Mirror from this repository
This is an implementation of the CANDECOMP/PARAFAC model for tensor factorization of non-negative data. Missing values are handled by marginalization, i.e. ignored during optimization. The code was used in a project at Technical University of Denmark as part of one of the authors master degree, that ultimately lead to the publication Non-negative Tensor Factorization with missing data for the modeling of gene expressions in the Human Brain. All implementation was done in MATLAB.
- cpNonNeg.m - main MATLAB function
- cpNonNeg_sub.m - NMF solver for CP-subproblem
- krprod.m - Kathri-Rao product for tensors
- matricizing.m - matricizing operation
- tmult.m - tensor multiplication (mode specific)
- unmatricizing.m - tensor reconstruction from matrix
The following script (available in the repository) shows a basic usage of the code.

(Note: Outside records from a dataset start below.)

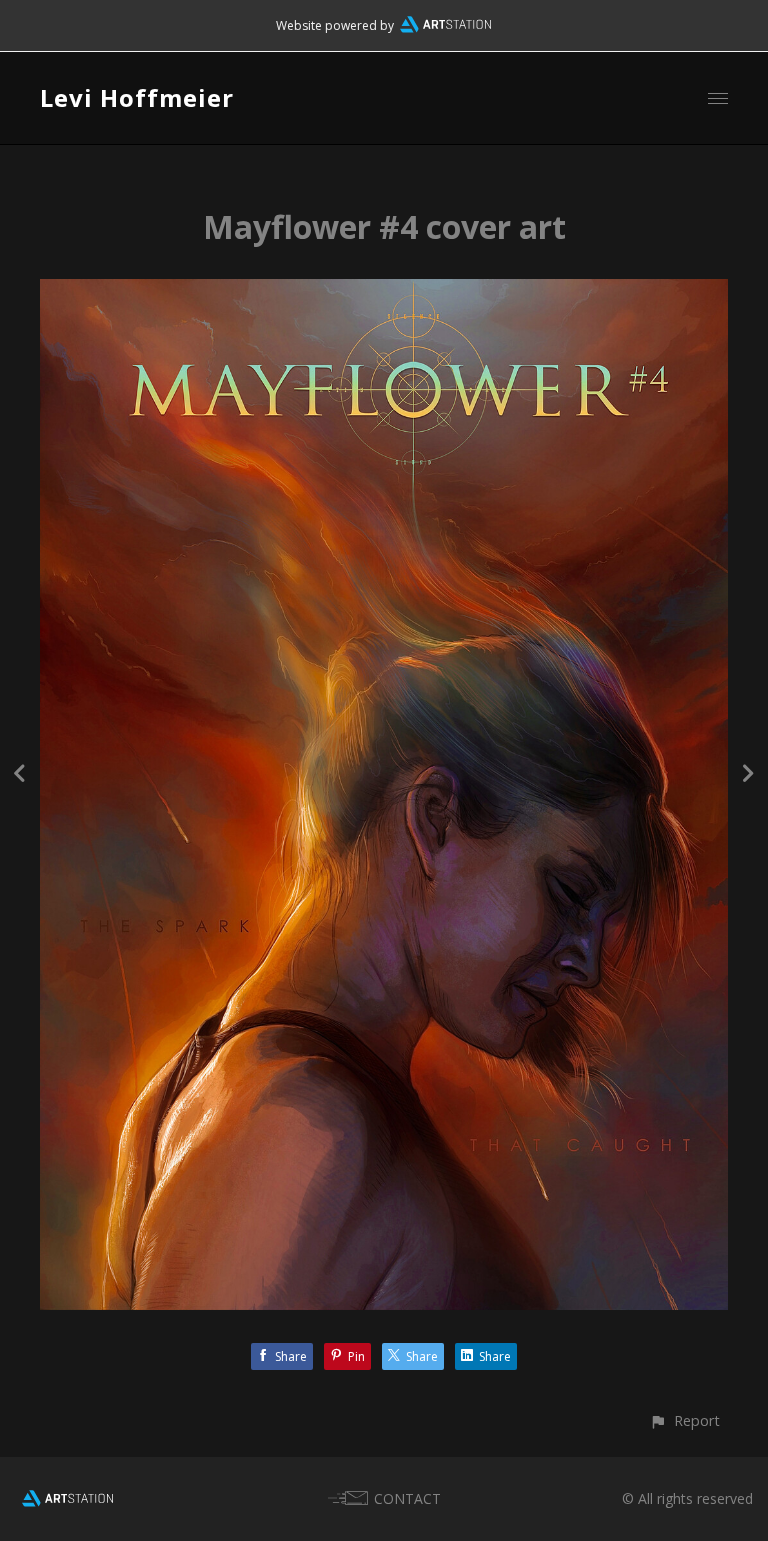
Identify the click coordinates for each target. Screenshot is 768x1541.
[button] (684, 1420)
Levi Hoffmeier (137, 97)
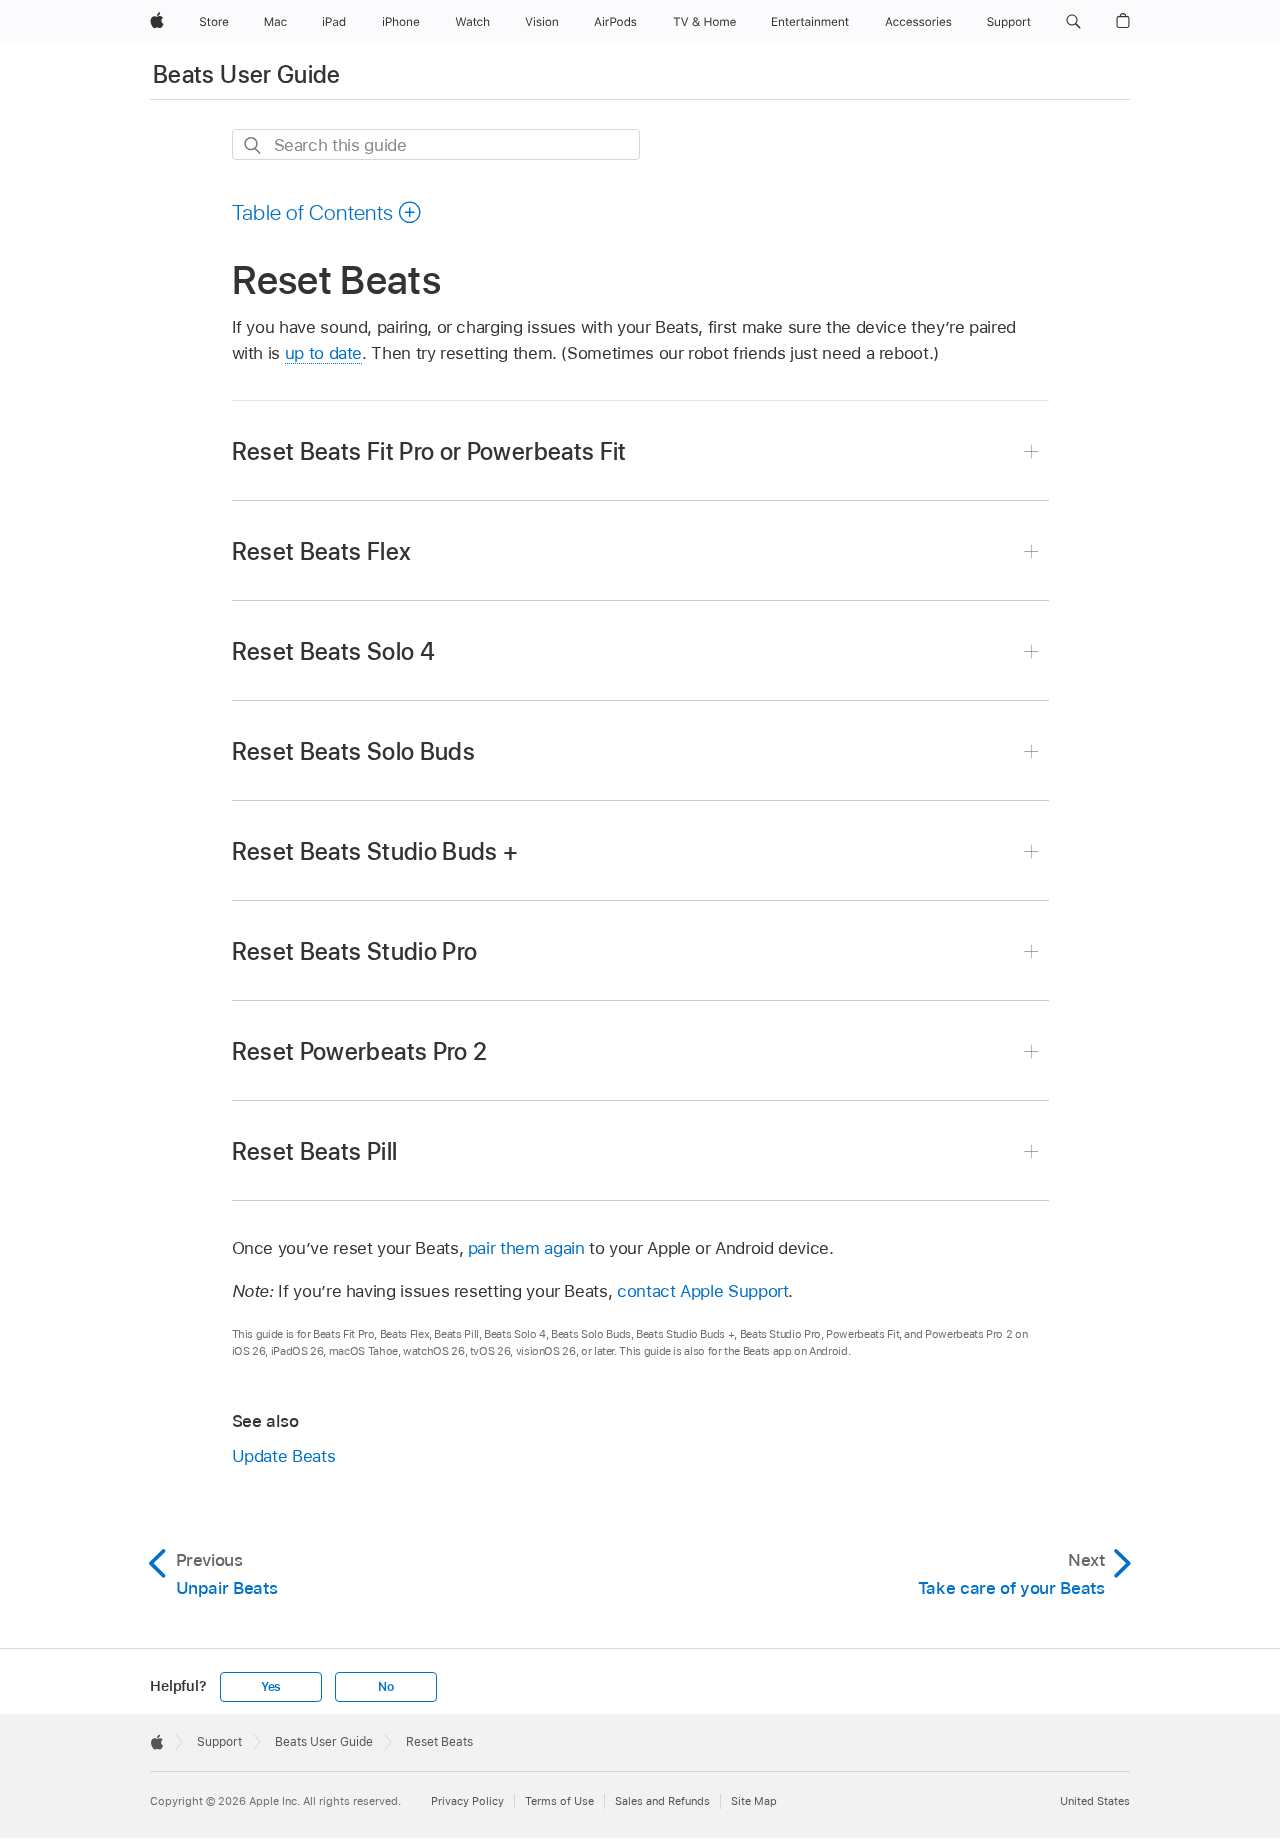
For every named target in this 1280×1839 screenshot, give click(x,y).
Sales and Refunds (662, 1801)
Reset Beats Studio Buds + (375, 851)
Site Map (754, 1801)
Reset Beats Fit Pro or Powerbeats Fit (429, 451)
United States (1095, 1801)
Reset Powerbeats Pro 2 (360, 1051)
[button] (1073, 22)
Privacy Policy (467, 1801)
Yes (271, 1687)
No (386, 1687)
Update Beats (284, 1456)
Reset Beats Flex (322, 551)
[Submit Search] (253, 145)
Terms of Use (559, 1801)
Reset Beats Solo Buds (354, 751)
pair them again (526, 1248)
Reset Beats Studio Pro (355, 951)
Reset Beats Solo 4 (333, 651)
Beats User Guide (247, 74)
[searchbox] (436, 144)
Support (219, 1742)
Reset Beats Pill (315, 1151)
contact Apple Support (703, 1291)
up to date (323, 353)
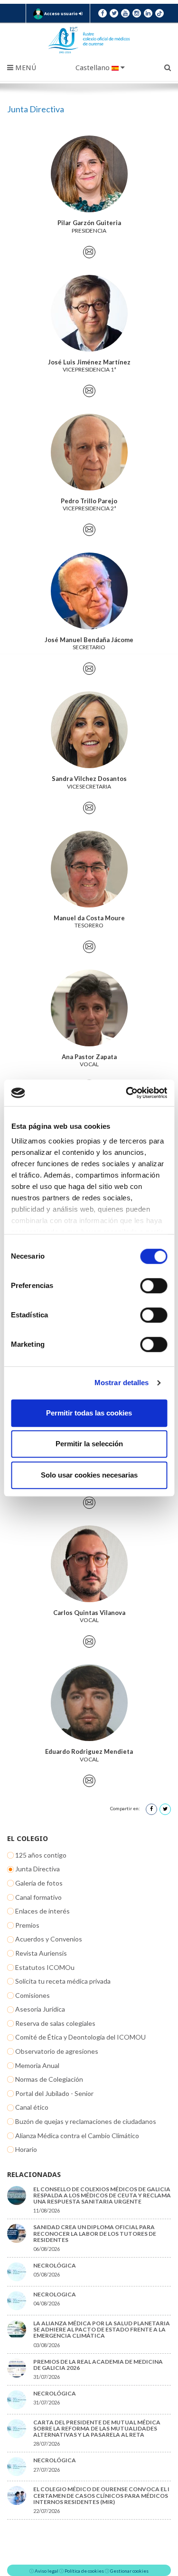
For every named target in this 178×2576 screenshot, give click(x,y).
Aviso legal (46, 2571)
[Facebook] (102, 13)
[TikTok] (159, 13)
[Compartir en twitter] (165, 1809)
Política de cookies (84, 2571)
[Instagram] (136, 13)
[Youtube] (125, 13)
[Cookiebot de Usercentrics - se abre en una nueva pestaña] (126, 1093)
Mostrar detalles (121, 1383)
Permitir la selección (89, 1444)
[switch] (153, 1285)
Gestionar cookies (129, 2571)
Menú (24, 67)
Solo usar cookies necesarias (89, 1475)
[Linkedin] (148, 13)
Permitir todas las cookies (89, 1413)
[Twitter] (114, 13)
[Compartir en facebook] (151, 1809)
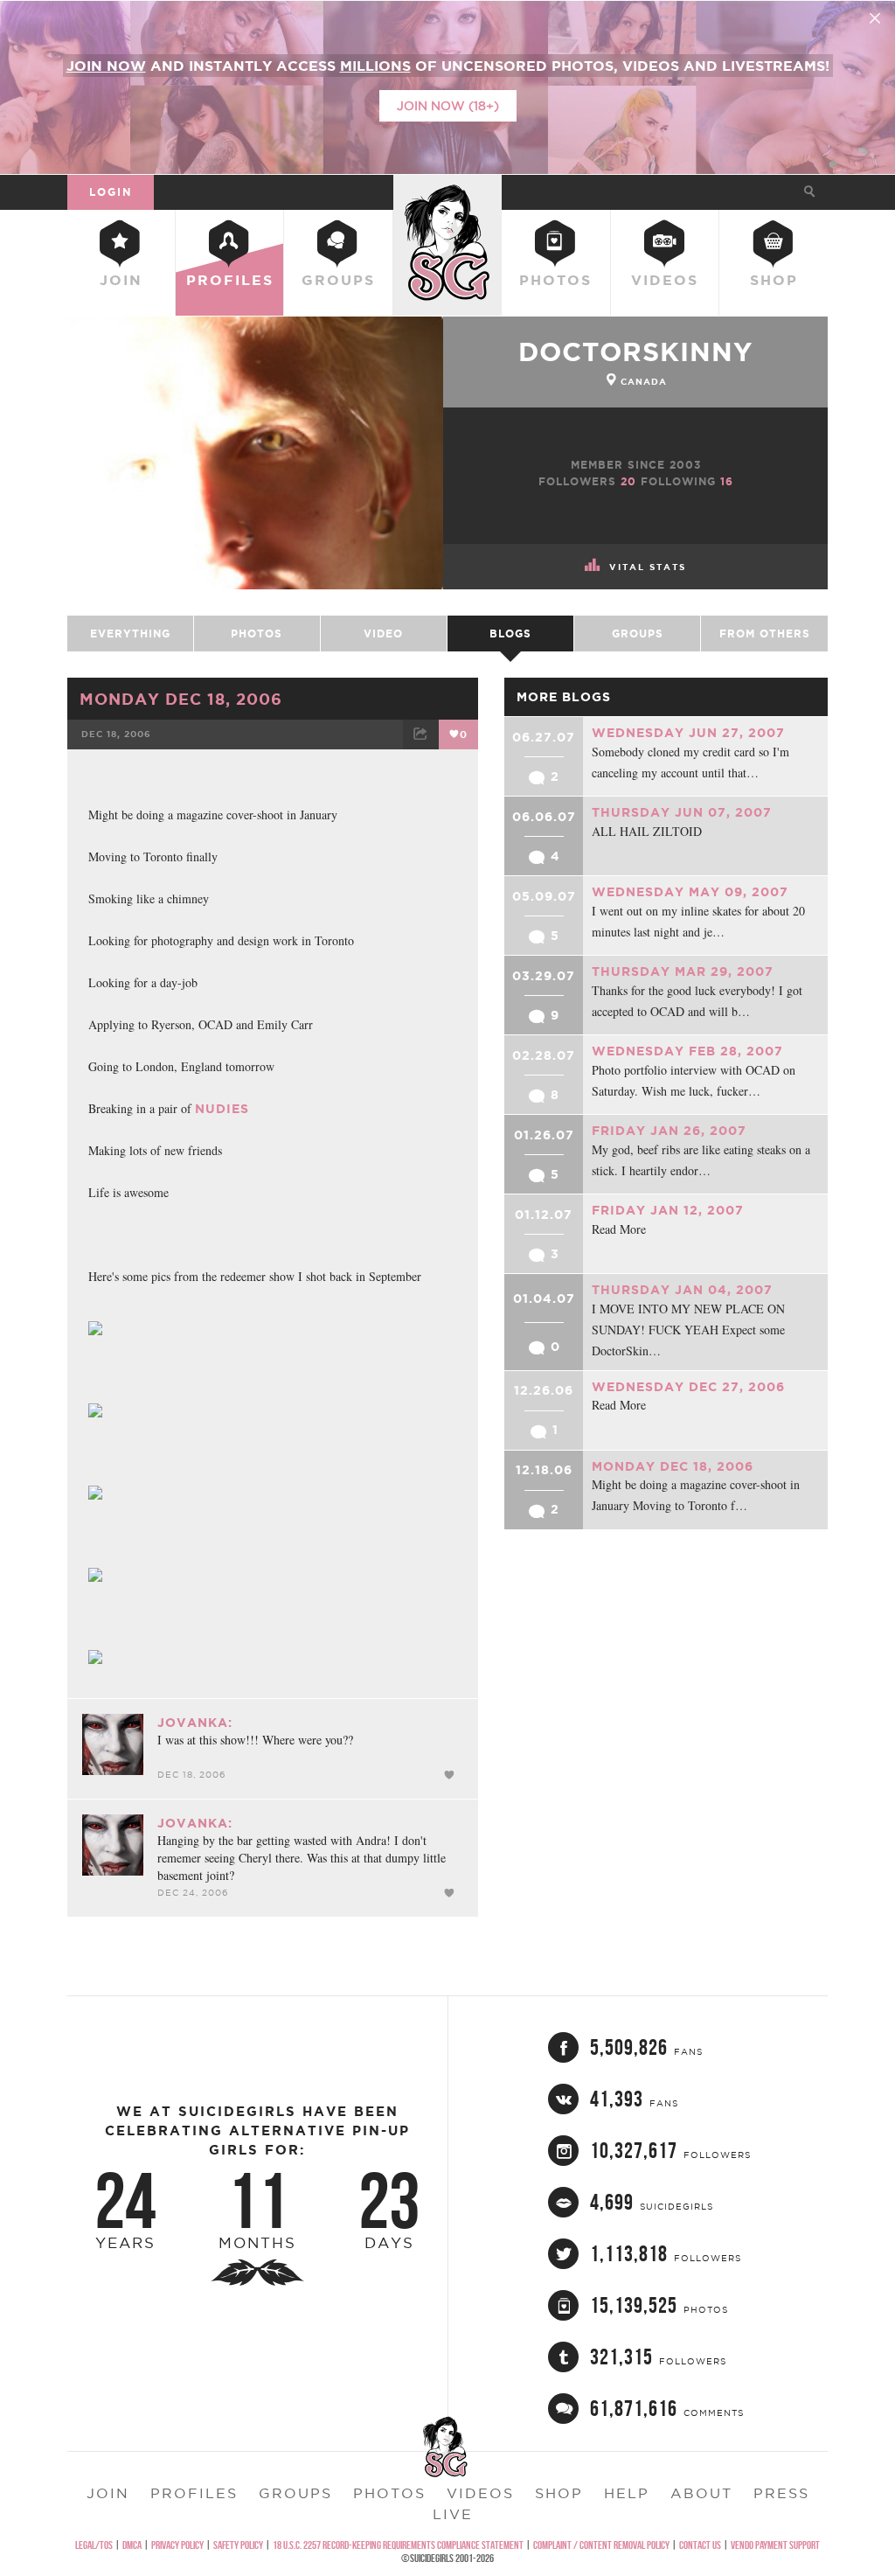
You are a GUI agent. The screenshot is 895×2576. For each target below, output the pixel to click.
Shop (774, 280)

NB! The code will terminate quickly and not neccessarily give meaningful results (due to the random data).
% example script
%% Generate synthetic data
D_true = 5;
N = [1000 50 25]; % Tensor dimensions
Nx = length(N);
F = cell(Nx,1);
for i = 1:Nx
F{i} = rand(N(i),D_true);
end
% Diagonal identity tensor
I=zeros(D_true*ones(1,Nx));
for j=1:D_true
I(j,j,j)=1;
end
Y=tmult(I,F{1},1);
% Data tensor
for ip = 2:Nx
Y=tmult(Y,F{ip},ip);
end
sig2 = 0.5; % noise level
C = 5; % affine transformation to ensure non-negatitivty
X = Y + sqrt(sig2)*randn(N) + C*ones(N);
assert(min(X(:))>0);
%% Holdout missing data
p = 0.20; % holdout fraction (missing data)
NE = prod(size(X)); % number of elements in tensor
R = rand(NE,1)>(1-p); % holdout logical indices
X(R) = nan; % missing values are treated as NaN
%% Model specification
D = 5; % number of latent componenents in the model
Finit = cell(Nx,1); % initialization of factors (default)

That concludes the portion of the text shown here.